TO BE DONE:
(a) In the knife forum thread, what kind of knives are in the girlfriend's block?
(b) Using the knife forum thread, explain why Anton thinks his girlfriend might be a little jealous.
(c) From the knife forum thread, list every knife Anton names after "Some of the culprits:".
*** SOURCE PASSAGE ***
# So the GF wants to use my knives...



## Anton (Mar 7, 2013)

Long time lurker and just becoming active on the forum....


The debacle is that GF and I moved in together a few months back, to this date I have kept my knives in the bag and pull these as needed, which lately is not that much... She currently has a block of your often found stamped SS knives, albeit I've sharpened these a bit - but I want to take these out of the kitchen... they just "muddle" things... 

The choices are, do we train or do we get a GF knife - a used TKC, Mac or something along these lines...The later may have some slight repercussions, such as "why can't I use the nice ones..." etc, although she won't actually say that cause she is an awesome girl in that respect, but we all know some girls may ponder over this for days. I honestly think she might be a little jealous because how much attention I give to them and how I "talk" about them...

I'm leaning towards showing her how to use them (except for the single bevels whites), but in the process, my very A-retentiveness may create some frustration... anyway I don't think I'm out of line. While every person is different, just curious if you had success with your significant other..


Some of the culprits:

DT 270 Suji 
DT 240 Gyuto 
Couple of Konosuke #2 
Moritaka petty and Gyuto 
Carter Nakiri


----------



## echerub (Mar 7, 2013)

I've had mixed results.
*** GIVEN INFORMATION ***
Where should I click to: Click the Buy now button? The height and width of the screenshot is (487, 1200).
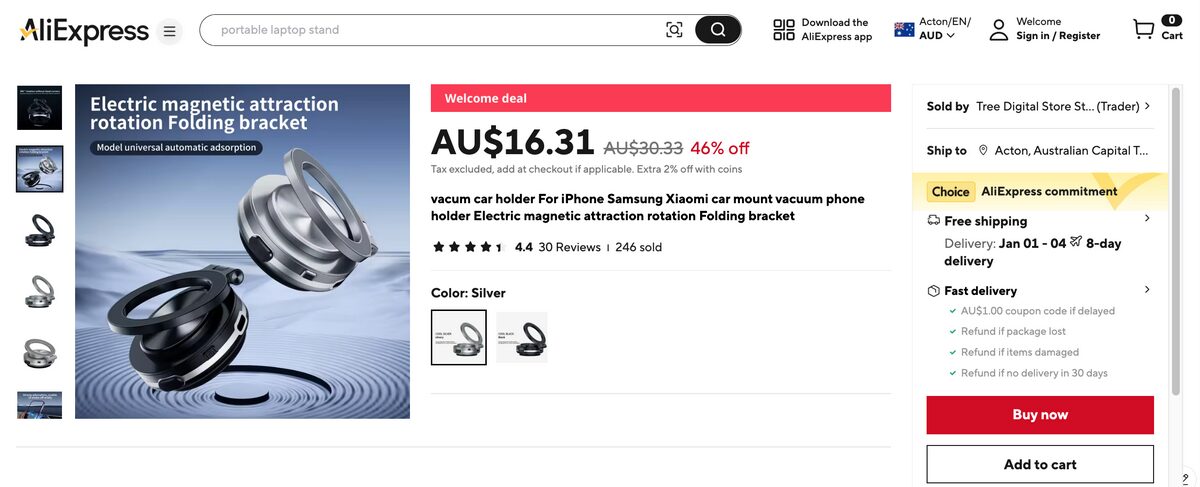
***
EXERCISE ANSWERS:
(a) Stamped SS knives, which Anton has sharpened a bit.

(b) He thinks she might be a little jealous because of how much attention he gives his knives and how he "talks" about them.

(c)
- DT 270 Suji
- DT 240 Gyuto
- A couple of Konosuke #2
- Moritaka petty
- Moritaka Gyuto
- Carter Nakiri